Thanks for the tip with the out-of-bounds. 
Unofrtunately I can't just create object - I actually tried this first - my 
data is a bit more complicated than my simplification here and there is a 
lot of it, as well as a lot of nesting so generating an object for it each 
time becomes expensive (and it changes too often to really cache the object 
too).

On Monday, 8 August 2016 11:39:20 UTC+1, Ben Noordhuis wrote:
>
> On Sat, Aug 6, 2016 at 6:01 PM, Jack <jack....@gmail.com <javascript:>> 
> wrote: 
> > Hey, 
> > 
> > Currently I have a data structure that is a little something like this 
> in 
> > C++: 
> > Team (class with properties e.g. Name, ID, etc.) 
> >     |____ Members (again has it's own properties, e.g. Name. Team holds 
> a 
> > vector of pointers to Member objects.) 
> > 
> > I want this to work like this in JS: 
> > Team.Name gives the Team's name (same for ID, etc.) 

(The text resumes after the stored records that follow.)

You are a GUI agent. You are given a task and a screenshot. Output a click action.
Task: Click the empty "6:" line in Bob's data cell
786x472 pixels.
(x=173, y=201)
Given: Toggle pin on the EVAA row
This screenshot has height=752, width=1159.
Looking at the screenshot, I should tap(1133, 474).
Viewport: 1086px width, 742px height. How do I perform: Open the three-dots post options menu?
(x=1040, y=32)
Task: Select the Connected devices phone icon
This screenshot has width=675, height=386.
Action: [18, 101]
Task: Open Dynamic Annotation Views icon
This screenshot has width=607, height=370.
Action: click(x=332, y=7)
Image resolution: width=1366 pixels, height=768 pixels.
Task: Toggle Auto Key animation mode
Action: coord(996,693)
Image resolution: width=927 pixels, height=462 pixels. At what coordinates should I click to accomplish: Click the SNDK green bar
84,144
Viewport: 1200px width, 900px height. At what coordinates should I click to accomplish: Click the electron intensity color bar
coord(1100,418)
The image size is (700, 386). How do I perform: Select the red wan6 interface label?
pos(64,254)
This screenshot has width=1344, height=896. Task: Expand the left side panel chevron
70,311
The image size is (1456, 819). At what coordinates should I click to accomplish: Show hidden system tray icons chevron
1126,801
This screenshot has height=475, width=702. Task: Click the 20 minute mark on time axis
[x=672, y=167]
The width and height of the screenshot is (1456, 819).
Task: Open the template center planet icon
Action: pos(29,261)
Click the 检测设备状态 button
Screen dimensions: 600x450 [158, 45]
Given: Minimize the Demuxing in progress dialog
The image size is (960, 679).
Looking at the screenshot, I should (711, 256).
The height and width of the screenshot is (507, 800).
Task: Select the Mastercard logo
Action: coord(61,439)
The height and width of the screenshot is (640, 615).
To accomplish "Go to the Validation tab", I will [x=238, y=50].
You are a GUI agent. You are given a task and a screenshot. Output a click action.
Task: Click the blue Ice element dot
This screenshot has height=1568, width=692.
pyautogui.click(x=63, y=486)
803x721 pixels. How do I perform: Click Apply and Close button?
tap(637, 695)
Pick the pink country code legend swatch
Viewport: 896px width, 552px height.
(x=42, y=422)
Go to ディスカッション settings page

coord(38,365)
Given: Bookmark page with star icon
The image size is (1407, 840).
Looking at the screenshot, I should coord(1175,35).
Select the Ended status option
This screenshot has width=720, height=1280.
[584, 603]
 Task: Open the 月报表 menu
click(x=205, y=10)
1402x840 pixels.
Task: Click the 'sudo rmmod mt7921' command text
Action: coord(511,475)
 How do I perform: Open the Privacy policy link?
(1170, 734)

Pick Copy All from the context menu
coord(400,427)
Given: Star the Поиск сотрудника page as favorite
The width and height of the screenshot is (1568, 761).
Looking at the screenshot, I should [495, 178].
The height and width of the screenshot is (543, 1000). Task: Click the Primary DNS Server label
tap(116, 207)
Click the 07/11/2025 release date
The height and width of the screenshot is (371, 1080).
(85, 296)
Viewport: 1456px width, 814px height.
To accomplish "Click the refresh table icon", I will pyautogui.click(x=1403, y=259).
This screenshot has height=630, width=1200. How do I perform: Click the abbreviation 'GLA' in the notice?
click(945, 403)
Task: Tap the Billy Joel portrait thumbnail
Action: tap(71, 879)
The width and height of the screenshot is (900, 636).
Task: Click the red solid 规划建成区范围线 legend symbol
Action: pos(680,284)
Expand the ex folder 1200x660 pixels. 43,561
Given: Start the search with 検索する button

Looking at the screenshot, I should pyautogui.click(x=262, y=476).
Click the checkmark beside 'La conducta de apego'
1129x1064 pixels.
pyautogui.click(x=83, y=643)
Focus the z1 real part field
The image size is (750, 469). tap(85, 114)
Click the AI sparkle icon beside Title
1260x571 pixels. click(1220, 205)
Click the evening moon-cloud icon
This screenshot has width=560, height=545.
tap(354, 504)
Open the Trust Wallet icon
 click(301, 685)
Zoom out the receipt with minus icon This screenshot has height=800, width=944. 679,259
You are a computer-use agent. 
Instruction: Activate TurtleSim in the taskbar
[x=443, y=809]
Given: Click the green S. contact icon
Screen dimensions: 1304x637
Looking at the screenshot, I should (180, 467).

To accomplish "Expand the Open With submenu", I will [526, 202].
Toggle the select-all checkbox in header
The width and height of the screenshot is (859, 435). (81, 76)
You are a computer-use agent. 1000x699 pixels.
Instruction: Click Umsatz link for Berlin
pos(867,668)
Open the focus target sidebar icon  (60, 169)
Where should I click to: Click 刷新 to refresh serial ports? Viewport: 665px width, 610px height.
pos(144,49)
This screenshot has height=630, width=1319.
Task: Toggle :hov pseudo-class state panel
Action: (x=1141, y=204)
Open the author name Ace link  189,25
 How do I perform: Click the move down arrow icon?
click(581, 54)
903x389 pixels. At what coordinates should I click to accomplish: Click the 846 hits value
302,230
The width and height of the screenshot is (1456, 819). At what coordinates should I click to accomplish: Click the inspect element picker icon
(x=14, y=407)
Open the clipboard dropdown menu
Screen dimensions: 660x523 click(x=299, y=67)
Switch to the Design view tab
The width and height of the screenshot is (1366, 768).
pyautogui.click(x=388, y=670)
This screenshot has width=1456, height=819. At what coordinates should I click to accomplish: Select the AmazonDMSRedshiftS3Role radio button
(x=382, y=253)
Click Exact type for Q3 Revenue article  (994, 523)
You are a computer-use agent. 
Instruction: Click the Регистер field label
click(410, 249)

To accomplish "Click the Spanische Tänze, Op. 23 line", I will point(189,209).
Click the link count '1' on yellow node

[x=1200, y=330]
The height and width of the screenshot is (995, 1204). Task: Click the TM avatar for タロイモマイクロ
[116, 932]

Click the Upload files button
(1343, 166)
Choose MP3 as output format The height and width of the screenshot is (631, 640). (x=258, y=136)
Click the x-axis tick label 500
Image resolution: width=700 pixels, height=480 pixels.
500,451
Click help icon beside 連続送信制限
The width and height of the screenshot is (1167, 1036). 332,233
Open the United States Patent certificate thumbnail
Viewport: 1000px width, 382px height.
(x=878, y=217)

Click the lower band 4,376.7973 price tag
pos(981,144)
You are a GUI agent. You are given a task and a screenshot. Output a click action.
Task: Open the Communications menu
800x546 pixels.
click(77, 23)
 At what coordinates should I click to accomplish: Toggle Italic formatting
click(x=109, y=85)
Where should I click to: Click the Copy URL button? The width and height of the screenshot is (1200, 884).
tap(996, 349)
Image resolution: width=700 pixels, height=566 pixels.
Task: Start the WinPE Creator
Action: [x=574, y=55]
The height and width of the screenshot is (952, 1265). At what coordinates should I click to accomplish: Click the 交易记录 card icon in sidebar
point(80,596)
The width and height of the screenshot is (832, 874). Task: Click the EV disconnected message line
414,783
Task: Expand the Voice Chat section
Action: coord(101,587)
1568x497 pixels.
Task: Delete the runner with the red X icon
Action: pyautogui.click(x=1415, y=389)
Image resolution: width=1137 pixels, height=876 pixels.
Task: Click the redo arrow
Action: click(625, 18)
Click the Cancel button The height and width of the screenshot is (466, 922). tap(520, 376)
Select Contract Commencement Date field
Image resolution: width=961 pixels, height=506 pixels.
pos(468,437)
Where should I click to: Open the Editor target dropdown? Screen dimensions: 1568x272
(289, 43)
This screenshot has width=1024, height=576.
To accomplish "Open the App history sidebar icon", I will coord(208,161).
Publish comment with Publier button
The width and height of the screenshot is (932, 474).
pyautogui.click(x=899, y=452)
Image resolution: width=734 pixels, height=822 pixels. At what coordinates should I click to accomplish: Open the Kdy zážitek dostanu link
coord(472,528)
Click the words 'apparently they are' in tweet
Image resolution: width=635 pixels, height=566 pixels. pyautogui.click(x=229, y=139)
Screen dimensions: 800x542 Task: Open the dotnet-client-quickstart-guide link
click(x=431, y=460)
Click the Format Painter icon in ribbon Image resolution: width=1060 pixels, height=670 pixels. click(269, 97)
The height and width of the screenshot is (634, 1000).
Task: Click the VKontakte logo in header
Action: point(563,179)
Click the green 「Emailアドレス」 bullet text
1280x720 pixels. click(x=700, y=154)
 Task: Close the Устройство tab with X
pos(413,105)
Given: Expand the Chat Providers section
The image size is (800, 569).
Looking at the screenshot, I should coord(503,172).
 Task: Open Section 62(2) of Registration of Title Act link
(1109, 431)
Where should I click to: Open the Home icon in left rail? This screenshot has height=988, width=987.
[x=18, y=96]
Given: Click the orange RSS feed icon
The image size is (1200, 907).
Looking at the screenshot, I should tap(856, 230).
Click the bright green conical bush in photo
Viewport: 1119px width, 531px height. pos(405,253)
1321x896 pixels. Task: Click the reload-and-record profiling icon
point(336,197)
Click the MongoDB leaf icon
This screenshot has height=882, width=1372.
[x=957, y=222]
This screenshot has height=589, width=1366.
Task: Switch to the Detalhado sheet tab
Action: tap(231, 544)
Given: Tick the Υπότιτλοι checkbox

> > Team.Members[0].Name gives the Team's first member's name (again same 
> for 
> > other basic properties of the Member class.) 
> > 
> > 
> > I can implement the basic Team class by creating an ObjectTemplate and 
> > binding a named property getter callback (this is done the same as the 
> > process.cc example, really) which will return things like Team.Id, 
> Team.Name 
> > just fine. 
> > However, I'm unsure how to implement the Team.Members part. If I 
> implement 
> > it by doing something like this in Team's named property getter 
> callback: 
> > if (property_s == "Members") { // property_s is just the property 
> argument 
> > casted to a c++ string 
> >     Local<Object> owner_obj = self->wrap_members(&team->members); // 
> > wrap_members returns a Members object based on an ObjectTemplate with 
> > indexed property callbacks 
> >     info.GetReturnValue().Set(owner_obj); 
> > } 
> > where wrap_members returns an Object created from ObjectTemplate with an 
> > indexed property getter callback then I can get it working to some 
> degree, 
> > e.g. Team.Members[0] will return the correct name for the first Team 
> member 
> > (I set it to just return the name for testing purposes.) My plan after 
> this 
> > would be to make it so that the callback for Team.Members[x] would 
> return 
> > yet another object based on an ObjectTemplate which then contains the 
> > information about that team member (Name, ID, etc.) 
> > 
> > However my issues right now are: 
> > 
> > Is this really the best way to implement this structure? It seems like 
> I'm 
> > creating a lot of ObjectTemplates 
> > How can I implement .length for Team.Members? Do I have to also bind a 
> named 
> > propeerty getter callback function to it? This leaves me creating even 
> more 
> > functions. 
>
> Is there a reason you can't convert your data structure to plain JS 
> objects and arrays? 
>
> > How do I throw an out-of-bounds error or the like if the index provided 
> is 
> > out of bounds? 
>
> That would be un-Javascript-y.  Out-of-bounds accesses normally 
> evaluate to `undefined`. 
>
> > I'm not sure if my explanation is understandable, please reply if it's 
> not 
> > and I'll try and improve it. Thanks.